Running Apache Spark on AWS without Busting the Bank

Published in

Snipe.gg

8 min readNov 19, 2018

At Snipe, we deal with huge amounts of data. Considering the fact that there are more than 100 million active League of Legends players out there, each making hundreds of decisions within every single game, it should be obvious that in order to isolate the decisions that matter one needs to go through billions that don’t. Adding to the equation the fact that the “meta” of the game shifts on a bi-weekly basis, it’s also easy to grasp that you need to go through this process consistently.

In order to deal with those numbers, we opted to use Apache Spark — a cluster-computing framework that’s great for data processing and analytics at scale. The problem: computer clusters can, naturally, get very expensive.

Guided by a startup “gotta go fast” and “gotta (be able to) pay rent” mindset, we set out to find the best way of getting a Spark cluster running quickly on the cheap, on AWS, without compromising on performance.

An important point to make before we start is that we’re using Spark to process data on external data sources, such as S3 and MongoDB. This post may prove of less use to those wishing to run Spark on an existing Hadoop cluster (in order to process data on HDFS, for instance).

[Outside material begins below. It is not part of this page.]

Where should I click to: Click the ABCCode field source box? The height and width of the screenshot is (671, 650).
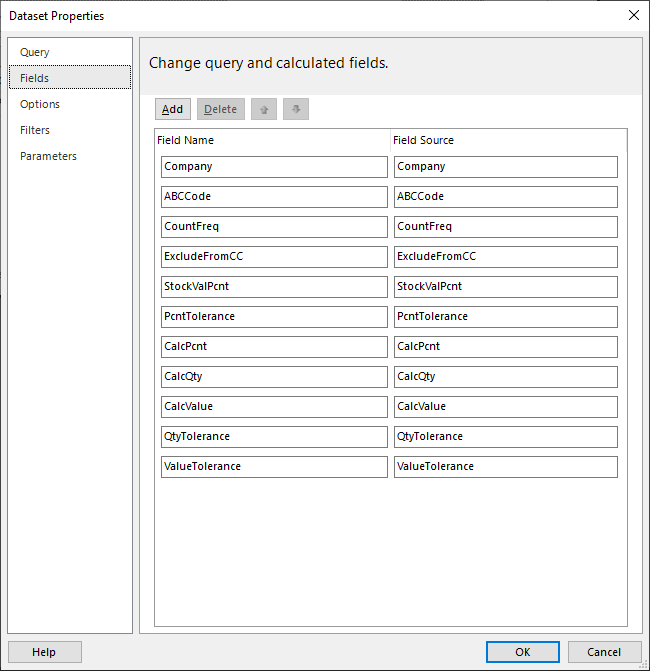pyautogui.click(x=505, y=197)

To put our “fast & cheap” mantra into technical terms, we wanted to achieve the following:
1. Automated Setup — Setting up a Spark Cluster from the ground up takes time, mostly because of configuration considerations. Spark is a high-level framework that relies on several different layers: it is written in Scala, which itself is reliant on a JVM; and it also relies on a resource management platform, such as Hadoop YARN and Apache Mesos (though it’s also deployable in a standalone mode). This results in a myriad of possible configurations, all with their pros and cons. We wanted to be able to deploy a proven-to-work configuration fast and optimize it to fit our needs later.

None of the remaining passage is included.